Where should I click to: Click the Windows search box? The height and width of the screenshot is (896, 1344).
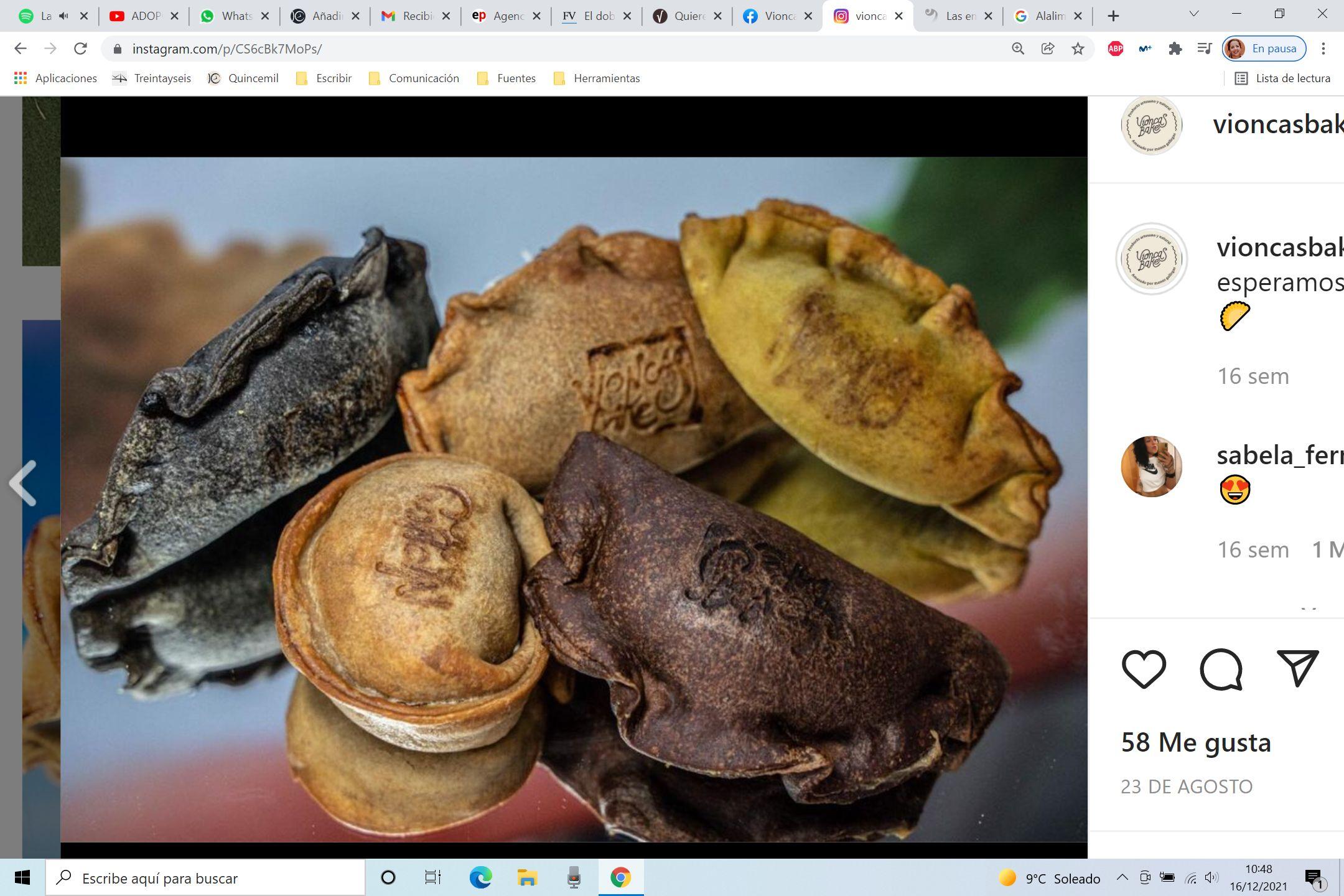[205, 878]
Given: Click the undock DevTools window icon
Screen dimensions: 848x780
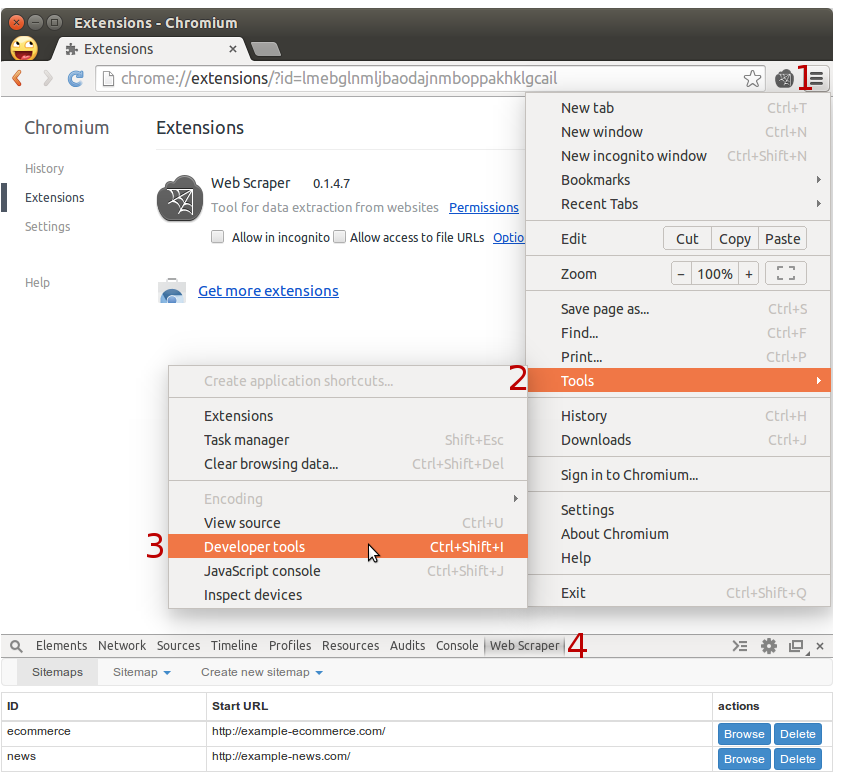Looking at the screenshot, I should [x=795, y=646].
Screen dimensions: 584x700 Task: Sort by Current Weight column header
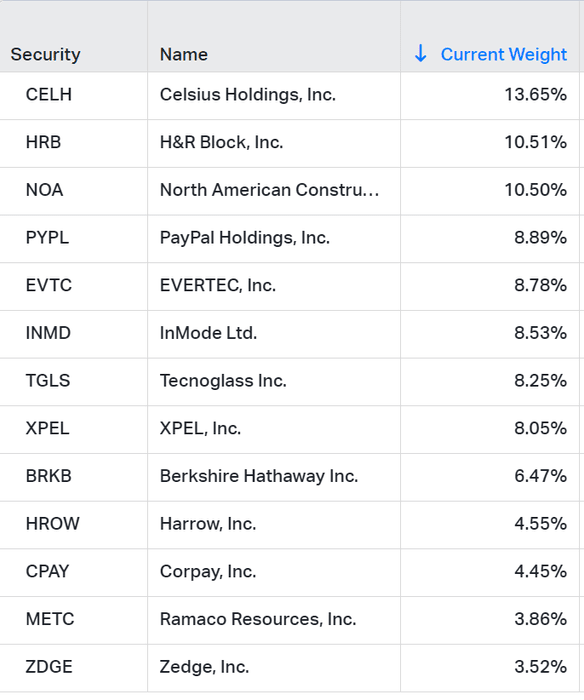[504, 54]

------------

Task instructions:
Print the rows word for word, beginning at the first line and stopping after the line that contains "Looking at the". Include both of those lines, and leave the pictures out.

Final result:
Where should I click to: Click the Windows search box? The height and width of the screenshot is (896, 1344).
[205, 878]
Given: Click the undock DevTools window icon
Screen dimensions: 848x780
Looking at the screenshot, I should [x=795, y=646].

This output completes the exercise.